A day or so later,—and again his freedom to go as he pleased upon the roads may be taken as a mark of increasing social disorganisation and police embarrassment—he wandered out into the open country.
He speaks of the roads of that plutocratic age as being "fenced with barbed wire against unpropertied people," of the high-walled gardens and trespass warnings that kept him to the dusty narrowness of the public ways. In the air, happy rich people were flying, heedless of the misfortunes about them, as he himself had been flying two years ago, and along the road swept the new traffic, light and swift and wonderful. One was rarely out of earshot of its whistles and gongs and siren cries even in the field paths or over the open downs. The officials of the labour exchanges were everywhere overworked and infuriated, the casual wards were so crowded that the surplus wanderers slept in ranks under sheds or in the open air, and since giving to wayfarers had been made a punishable offence there was no longer friendship or help for a man from the rare foot passenger or the wayside cottage. . . .
"I wasn't angry," said Barnet. "I saw an immense selfishness, a monstrous disregard for anything but pleasure and possession in all those people above us, but I saw how inevitable that was, how certainly if the richest had changed places with the poorest, that things would have been the same. What else can happen when men use science and every new thing that science gives, and all their available intelligence and energy to manufacture wealth and appliances, and leave government and education to the rustling traditions of hundreds of years ago? Those traditions come from the Dark Ages when there was really not enough for every one, when life was a fierce struggle that might be masked but could not be escaped. Of course this famine grabbing, this fierce dispossession of others, must follow from such a disharmony between material and training. Of course the rich were vulgar and the poor grew savage and every added power that came to men made the rich richer and the poor less necessary and less free.
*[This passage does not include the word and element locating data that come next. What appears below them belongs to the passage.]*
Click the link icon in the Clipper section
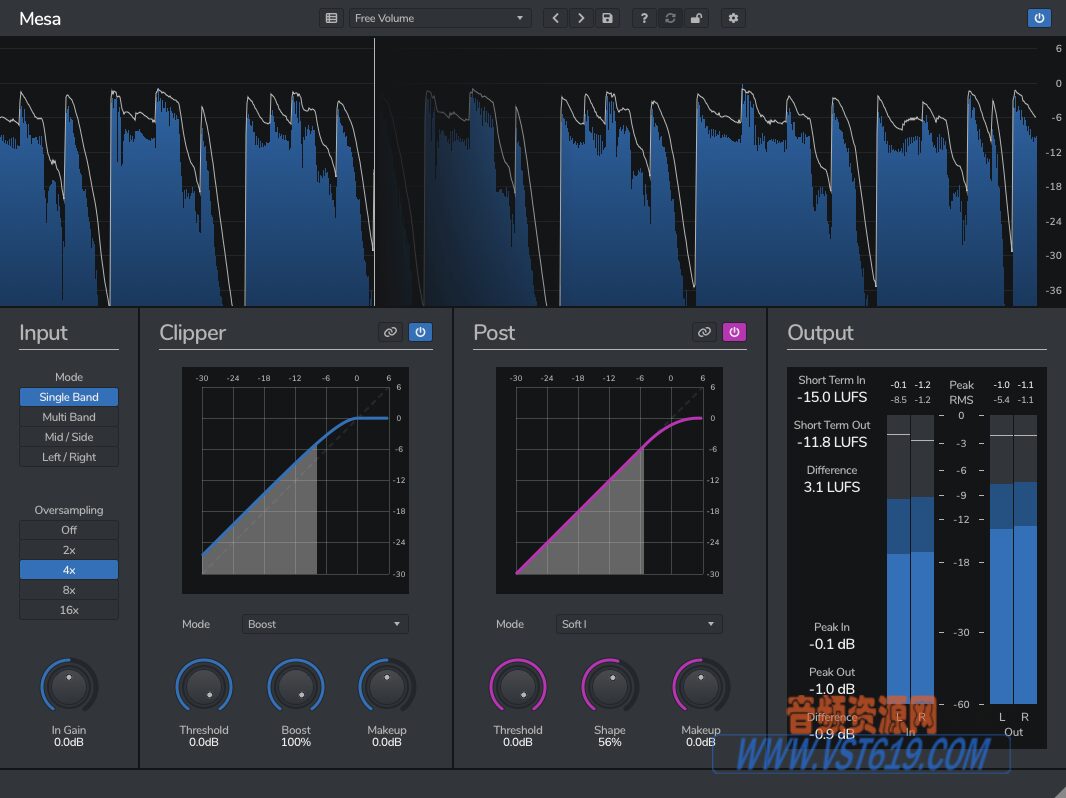The width and height of the screenshot is (1066, 798). [390, 332]
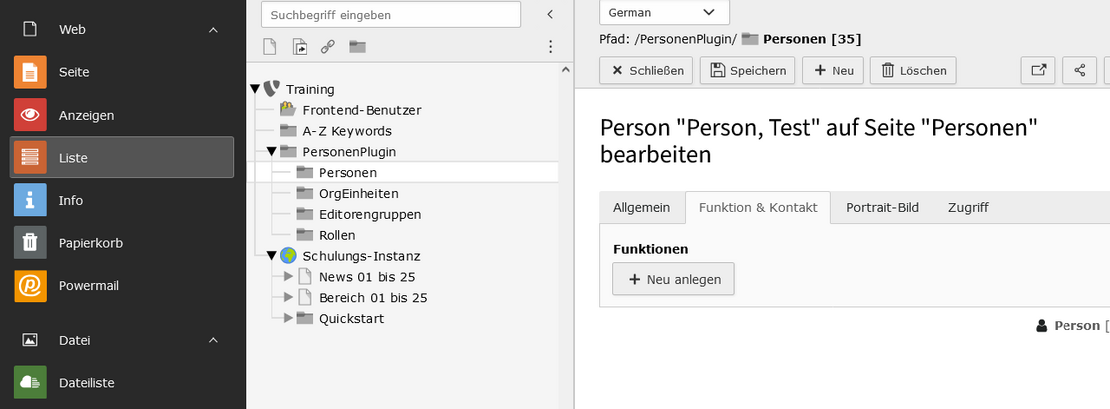
Task: Open the German language dropdown
Action: pyautogui.click(x=664, y=13)
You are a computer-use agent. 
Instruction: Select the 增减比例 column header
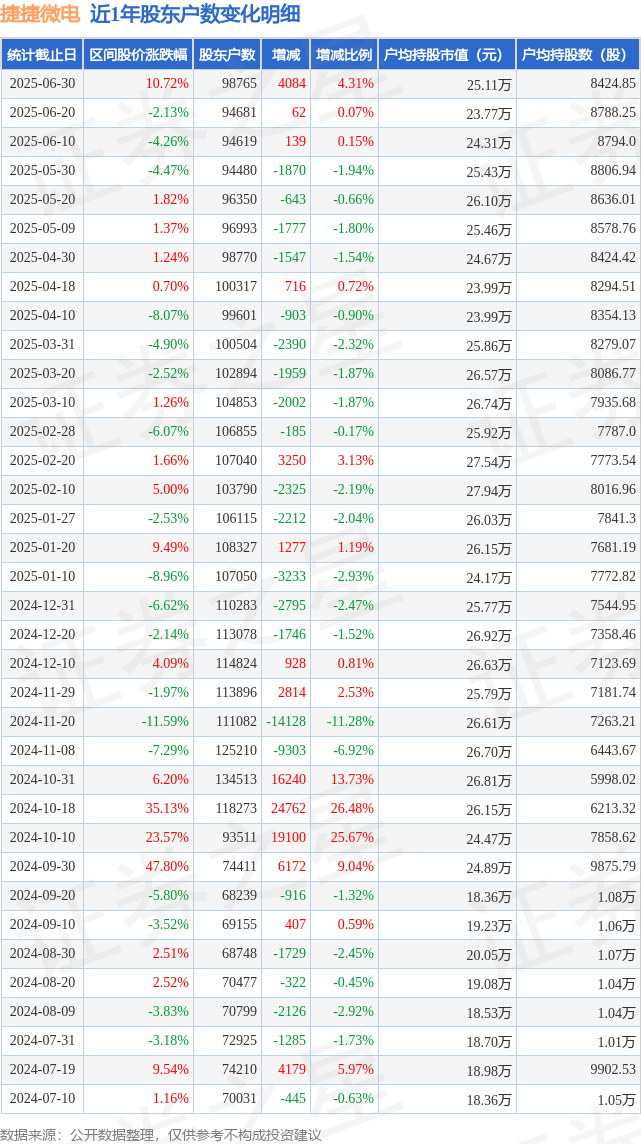tap(343, 55)
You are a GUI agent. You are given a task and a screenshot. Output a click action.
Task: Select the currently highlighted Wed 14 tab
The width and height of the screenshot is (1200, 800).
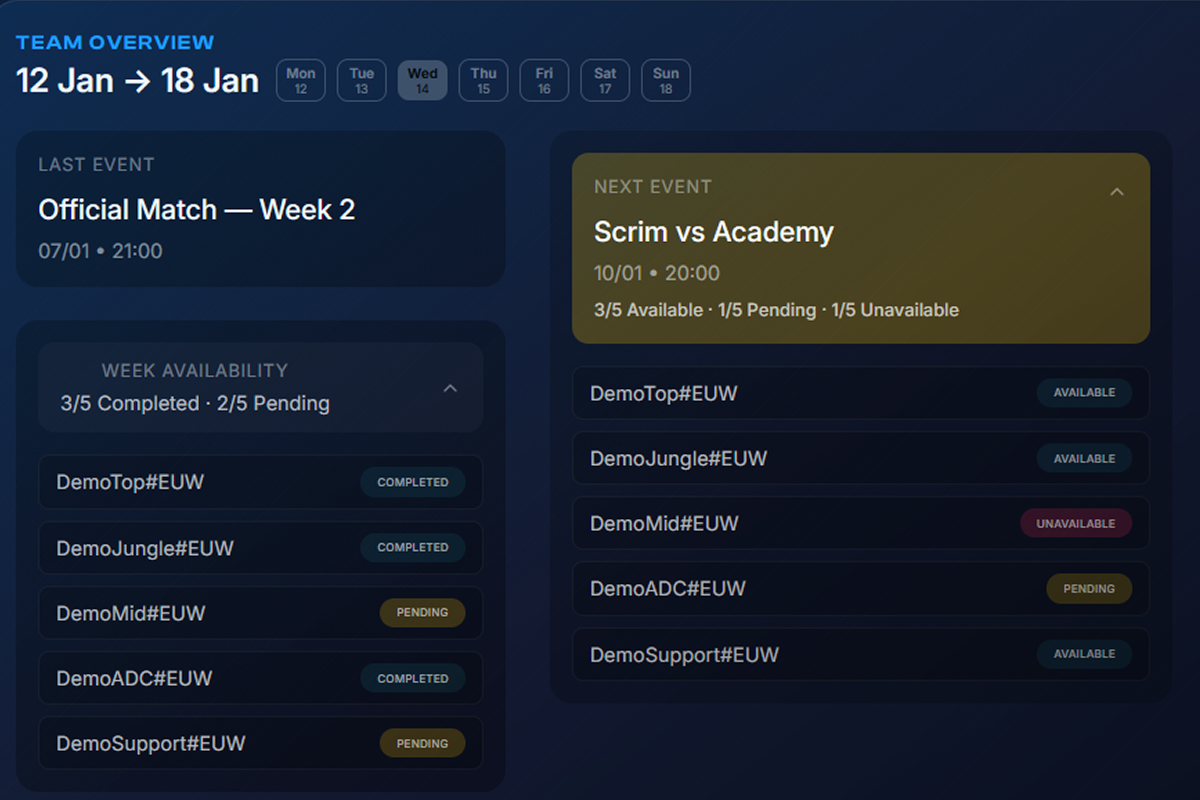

The men I met in the casual wards and the relief offices were all smouldering for revolt, talking of justice and injustice and revenge. I saw no hope in that talk, nor in anything but patience. . . ."
But he did not mean a passive patience. He meant that the method of social reconstruction was still a riddle, that no effectual rearrangement was possible until this riddle in all its tangled aspects was solved. "I tried to talk to those discontented men," he wrote, "but it was hard for them to see things as I saw them. When I talked of patience and the larger scheme, they answered, 'But then we shall all be dead'—and I could not make them see, what is so simple to my own mind, that that did not affect the question. Men who think in lifetimes are of no use to statesmanship."
He does not seem to have seen a newspaper during those wanderings, and a chance sight of the transparency of a kiosk in the market-place at Bishop's Stortford announcing a "Grave International Situation" did not excite him very much. There had been so many grave international situations in recent years.
This time it was talk of the Central European powers suddenly attacking the Slav confederacy, with France and England going to the help of the Slavs.
But the next night he found a tolerable meal awaiting the vagrants in the casual ward, and learnt from the workhouse master that all serviceable trained men were to be sent back on the morrow to their mobilisation centres. The country was on the eve of war. He was to go back through London to Surrey. His first feeling, he records, was one of extreme relief that his days of "hopeless battering at the underside of civilisation" were at an end. Here was something definite to do, something definitely provided for. But his relief was greatly modified when he found that the mobilisation arrangements had been made so hastily and carelessly that for nearly thirty-six hours at the improvised depôt at Epsom he got nothing either to eat or to drink but a cup of cold water. The depôt was absolutely unprovisioned, and no one was free to leave it.